Strategically, the emphasis is less on one-off benchmarks and more on what the cost and openness enable. DeepSeek V3 is open-sourced, meaning developers can inspect it, use it directly, and attempt their own improvements. That openness, combined with the much lower training cost, is portrayed as accelerating the spread of competitive “frontier” models.
The transcript contrasts this with a broader industry trend: the cutting edge is shifting toward inference-time compute—systems that run multiple parallel next-token prediction threads to find better continuations. In that framing, ChatGPT’s advantage is tied to inference-time compute, and open-source replication of that exact approach may take longer. Still, the immediate takeaway is that a $5 million model is outperforming or matching leading models (including ChatGPT-4 and Claude variants) on many common tasks, suggesting that “freeing” intelligence for business applications is becoming increasingly feasible—especially as replication gets cheaper and faster than the first breakthrough.
Cornell Notes
DeepSeek V3 is presented as a high-performing, open-source “frontier” language model that reportedly cost about $5 million to train—dramatically less than the $70–$100 million often cited for top closed models. Its strength is linked to careful, high-quality training data (not a broad internet scrape), reinforcement with human responses for accuracy, and more efficient generation that can predict multiple tokens ahead. Even though it’s described as a ~617B-parameter model, it reportedly uses only about 37B parameters per response, improving compute efficiency. The broader impact: smaller startups may be able to build and iterate on competitive models, pushing “frontier-level” intelligence toward lower costs and wider availability.
Why does DeepSeek V3’s training cost matter beyond bragging rights?
What training-data strategy is credited for DeepSeek V3’s quality?
How does the model generate more efficiently if it’s so large?
What does “predicting two tokens ahead” change in practice?
What is “dual pipe,” and why is it mentioned?
How does inference-time compute fit into the competitive landscape?
Review Questions
- What evidence does the transcript give that DeepSeek V3’s performance comes from training choices rather than just scale?
- How do selective parameter usage (37B out of 617B) and multi-token prediction (two tokens ahead) work together to improve efficiency?
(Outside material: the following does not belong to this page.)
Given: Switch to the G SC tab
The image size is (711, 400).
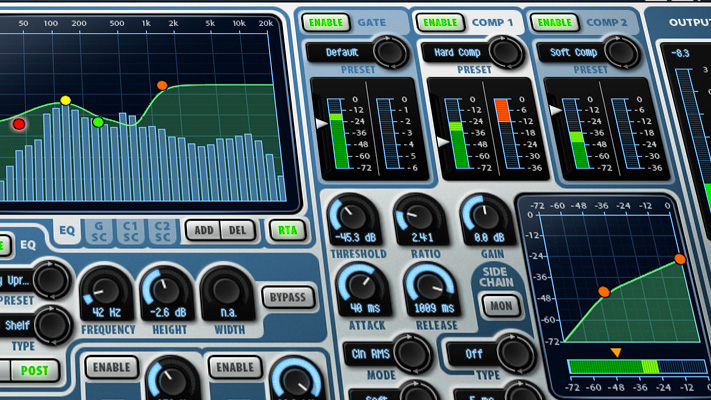Looking at the screenshot, I should click(x=99, y=231).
- Why does the transcript treat inference-time compute as a separate axis of advantage from training cost?
Key Points
- 1
DeepSeek V3 is described as an open-source, high-performing model with an estimated ~$5 million training cost, far below commonly cited costs for top closed models.
- 2
Carefully curated training data (high-quality tokens rather than broad internet scraping) is credited for strong performance across English, Chinese, math, and coding.
- 3
Human-response reinforcement is presented as a key accuracy driver that increases generation confidence during inference.
- 4
Despite being described as ~617B parameters, DeepSeek V3 reportedly uses only ~37B parameters per response, improving compute efficiency.
- 5
The model is said to predict two tokens ahead rather than only one, leveraging training confidence to generate more efficiently.
- 6
A training technique called “dual pipe” is highlighted as an additional innovation used during the model-build process.
- 7
The competitive edge is framed as shifting toward inference-time compute, where multiple next-token prediction threads can be evaluated—an advantage that may be harder to replicate quickly in open source.